-- RECORD EXTRACTS --
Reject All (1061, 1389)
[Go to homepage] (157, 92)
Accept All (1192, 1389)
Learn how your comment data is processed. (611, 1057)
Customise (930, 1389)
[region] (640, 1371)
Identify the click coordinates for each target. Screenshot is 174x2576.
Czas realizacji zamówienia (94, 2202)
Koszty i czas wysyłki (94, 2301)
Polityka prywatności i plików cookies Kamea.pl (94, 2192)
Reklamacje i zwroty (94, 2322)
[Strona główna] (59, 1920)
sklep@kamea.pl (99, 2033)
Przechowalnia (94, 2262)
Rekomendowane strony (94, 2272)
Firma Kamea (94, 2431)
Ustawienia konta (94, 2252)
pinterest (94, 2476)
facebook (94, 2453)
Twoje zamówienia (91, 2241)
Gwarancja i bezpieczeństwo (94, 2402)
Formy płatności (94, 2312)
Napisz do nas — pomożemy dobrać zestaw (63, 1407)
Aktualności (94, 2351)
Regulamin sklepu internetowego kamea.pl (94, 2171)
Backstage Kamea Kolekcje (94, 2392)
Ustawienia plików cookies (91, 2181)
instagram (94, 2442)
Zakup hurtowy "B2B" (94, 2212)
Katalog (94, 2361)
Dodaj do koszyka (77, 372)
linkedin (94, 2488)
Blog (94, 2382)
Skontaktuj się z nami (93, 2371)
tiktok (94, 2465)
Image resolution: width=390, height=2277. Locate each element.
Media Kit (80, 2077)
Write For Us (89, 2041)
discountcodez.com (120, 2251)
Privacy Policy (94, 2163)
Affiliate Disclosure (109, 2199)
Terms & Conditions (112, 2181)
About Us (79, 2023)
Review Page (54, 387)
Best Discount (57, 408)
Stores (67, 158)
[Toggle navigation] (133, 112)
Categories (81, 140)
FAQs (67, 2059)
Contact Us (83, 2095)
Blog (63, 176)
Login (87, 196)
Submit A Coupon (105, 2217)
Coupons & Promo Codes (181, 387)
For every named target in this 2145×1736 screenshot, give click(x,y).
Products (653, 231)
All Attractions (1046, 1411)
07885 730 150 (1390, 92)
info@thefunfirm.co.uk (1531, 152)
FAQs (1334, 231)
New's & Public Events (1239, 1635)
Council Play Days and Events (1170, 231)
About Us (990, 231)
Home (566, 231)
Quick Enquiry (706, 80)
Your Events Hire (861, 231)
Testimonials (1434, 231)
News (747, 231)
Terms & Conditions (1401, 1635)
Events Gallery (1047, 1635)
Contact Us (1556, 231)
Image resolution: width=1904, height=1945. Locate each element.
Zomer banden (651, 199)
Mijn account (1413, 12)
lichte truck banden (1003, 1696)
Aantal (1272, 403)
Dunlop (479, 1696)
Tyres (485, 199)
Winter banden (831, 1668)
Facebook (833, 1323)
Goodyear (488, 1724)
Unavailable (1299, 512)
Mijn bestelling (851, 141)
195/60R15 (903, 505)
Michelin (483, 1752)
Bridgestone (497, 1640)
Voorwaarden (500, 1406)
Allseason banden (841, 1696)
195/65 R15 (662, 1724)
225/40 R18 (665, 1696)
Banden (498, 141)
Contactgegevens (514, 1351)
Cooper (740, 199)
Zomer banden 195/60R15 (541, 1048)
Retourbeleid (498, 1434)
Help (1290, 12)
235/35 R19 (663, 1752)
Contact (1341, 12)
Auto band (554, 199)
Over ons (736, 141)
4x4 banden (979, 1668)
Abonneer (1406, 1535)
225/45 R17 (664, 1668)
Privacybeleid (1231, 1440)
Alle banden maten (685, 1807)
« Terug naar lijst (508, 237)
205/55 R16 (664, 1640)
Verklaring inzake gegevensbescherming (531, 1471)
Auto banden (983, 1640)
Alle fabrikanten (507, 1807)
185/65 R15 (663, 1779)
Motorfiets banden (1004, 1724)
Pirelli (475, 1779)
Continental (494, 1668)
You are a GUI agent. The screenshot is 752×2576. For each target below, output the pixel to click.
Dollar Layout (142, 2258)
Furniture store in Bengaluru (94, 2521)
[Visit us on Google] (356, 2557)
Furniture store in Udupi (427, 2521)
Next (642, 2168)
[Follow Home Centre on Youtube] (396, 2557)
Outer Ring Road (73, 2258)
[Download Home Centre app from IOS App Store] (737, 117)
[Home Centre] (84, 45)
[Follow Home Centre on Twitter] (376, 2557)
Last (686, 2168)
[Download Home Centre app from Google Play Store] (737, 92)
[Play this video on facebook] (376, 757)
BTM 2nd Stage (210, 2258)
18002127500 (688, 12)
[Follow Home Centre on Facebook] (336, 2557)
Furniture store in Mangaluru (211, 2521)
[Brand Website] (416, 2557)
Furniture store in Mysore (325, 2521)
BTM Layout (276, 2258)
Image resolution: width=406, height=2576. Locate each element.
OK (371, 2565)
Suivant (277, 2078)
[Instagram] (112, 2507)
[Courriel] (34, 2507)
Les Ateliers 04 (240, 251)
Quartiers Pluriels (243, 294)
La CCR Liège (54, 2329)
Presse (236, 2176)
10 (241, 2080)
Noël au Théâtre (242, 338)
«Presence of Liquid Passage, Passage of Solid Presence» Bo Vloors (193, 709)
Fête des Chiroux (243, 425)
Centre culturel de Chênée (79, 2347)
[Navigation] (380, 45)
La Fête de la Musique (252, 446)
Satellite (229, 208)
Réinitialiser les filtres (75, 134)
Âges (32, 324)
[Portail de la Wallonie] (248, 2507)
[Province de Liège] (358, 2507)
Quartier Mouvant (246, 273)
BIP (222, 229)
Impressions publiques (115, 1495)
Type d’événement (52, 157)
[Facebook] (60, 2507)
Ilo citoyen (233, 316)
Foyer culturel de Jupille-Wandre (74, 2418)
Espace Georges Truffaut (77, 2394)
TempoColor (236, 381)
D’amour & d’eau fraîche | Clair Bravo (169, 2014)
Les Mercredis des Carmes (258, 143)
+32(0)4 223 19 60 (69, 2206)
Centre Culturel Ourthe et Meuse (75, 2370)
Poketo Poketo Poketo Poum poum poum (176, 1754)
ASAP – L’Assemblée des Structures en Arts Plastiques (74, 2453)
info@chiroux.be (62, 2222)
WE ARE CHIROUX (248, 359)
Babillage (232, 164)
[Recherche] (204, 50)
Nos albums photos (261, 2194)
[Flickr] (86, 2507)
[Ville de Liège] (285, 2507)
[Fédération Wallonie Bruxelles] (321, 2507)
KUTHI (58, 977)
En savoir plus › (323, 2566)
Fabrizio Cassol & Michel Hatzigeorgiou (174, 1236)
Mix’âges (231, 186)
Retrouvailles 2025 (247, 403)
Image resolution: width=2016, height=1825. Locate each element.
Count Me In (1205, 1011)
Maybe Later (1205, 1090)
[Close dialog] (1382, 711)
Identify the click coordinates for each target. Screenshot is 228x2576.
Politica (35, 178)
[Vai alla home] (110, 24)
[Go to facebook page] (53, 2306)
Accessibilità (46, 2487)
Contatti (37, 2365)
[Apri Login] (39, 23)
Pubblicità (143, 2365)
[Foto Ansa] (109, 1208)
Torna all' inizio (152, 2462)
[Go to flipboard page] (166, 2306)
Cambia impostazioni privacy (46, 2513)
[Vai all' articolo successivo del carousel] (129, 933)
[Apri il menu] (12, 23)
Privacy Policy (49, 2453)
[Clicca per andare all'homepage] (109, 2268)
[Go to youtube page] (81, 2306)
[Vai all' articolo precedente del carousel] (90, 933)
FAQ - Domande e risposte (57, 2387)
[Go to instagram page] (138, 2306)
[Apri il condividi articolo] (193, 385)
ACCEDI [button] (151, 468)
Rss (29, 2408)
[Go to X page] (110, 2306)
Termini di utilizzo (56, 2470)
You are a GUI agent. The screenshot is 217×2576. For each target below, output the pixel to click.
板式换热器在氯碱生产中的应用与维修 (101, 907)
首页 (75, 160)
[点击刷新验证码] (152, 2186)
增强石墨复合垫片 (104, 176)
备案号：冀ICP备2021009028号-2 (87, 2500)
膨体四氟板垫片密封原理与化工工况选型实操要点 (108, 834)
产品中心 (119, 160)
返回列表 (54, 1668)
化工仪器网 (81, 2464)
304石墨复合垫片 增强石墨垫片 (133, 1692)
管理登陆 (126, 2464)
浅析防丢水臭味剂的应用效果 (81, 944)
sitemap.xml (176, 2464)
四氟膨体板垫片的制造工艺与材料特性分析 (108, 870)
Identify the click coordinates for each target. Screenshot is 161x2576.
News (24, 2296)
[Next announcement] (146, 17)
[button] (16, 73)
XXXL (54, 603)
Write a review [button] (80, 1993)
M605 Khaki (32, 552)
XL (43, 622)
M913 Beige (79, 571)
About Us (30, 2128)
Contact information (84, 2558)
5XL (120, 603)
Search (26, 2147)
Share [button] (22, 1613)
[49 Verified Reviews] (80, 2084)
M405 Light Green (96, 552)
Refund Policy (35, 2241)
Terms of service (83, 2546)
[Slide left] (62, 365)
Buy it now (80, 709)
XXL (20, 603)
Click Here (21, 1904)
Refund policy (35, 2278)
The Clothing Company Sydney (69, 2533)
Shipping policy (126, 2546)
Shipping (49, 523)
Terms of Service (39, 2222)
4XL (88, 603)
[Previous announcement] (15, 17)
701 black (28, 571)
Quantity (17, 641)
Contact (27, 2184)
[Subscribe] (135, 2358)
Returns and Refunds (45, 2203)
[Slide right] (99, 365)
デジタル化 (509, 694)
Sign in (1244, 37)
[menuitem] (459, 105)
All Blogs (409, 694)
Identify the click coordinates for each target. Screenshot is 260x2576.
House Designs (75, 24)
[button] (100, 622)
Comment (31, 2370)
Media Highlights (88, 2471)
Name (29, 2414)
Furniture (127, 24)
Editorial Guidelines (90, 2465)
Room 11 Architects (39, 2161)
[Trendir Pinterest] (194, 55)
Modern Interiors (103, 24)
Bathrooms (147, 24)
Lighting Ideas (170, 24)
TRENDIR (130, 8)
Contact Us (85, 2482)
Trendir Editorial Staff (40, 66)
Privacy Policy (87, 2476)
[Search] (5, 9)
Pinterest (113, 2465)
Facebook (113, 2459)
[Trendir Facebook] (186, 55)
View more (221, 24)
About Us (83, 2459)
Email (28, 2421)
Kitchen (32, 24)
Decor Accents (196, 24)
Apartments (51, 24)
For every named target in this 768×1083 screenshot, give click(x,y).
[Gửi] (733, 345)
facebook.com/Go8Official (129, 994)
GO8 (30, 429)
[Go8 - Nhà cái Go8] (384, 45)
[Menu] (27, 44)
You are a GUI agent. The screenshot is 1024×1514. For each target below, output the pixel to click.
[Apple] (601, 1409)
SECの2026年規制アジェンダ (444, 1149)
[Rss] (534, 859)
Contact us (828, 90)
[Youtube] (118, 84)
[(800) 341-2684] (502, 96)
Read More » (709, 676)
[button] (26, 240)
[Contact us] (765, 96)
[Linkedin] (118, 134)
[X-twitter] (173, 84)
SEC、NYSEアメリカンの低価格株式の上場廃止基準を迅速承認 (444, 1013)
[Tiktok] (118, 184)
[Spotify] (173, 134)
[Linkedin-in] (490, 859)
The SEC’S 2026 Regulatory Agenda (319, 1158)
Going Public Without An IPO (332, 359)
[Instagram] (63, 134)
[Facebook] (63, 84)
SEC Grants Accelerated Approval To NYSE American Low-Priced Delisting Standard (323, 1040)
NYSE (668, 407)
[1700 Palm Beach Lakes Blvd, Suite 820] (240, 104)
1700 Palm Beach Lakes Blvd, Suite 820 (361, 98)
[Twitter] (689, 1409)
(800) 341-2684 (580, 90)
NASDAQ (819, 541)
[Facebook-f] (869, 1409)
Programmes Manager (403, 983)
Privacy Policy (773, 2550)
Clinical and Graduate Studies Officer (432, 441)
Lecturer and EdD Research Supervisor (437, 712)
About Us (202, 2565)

-- PROBLEM STATEMENT --
What are the lines above, starting at the one with "Categories (81, 140)" and ending at the one with "Products (653, 231)"? Give them again exactly, and only them.

-- EXPECTED OUTPUT --
Categories (81, 140)
FAQs (67, 2059)
Contact Us (83, 2095)
Blog (63, 176)
Login (87, 196)
Submit A Coupon (105, 2217)
Coupons & Promo Codes (181, 387)
For every named target in this 2145×1736 screenshot, give click(x,y).
Products (653, 231)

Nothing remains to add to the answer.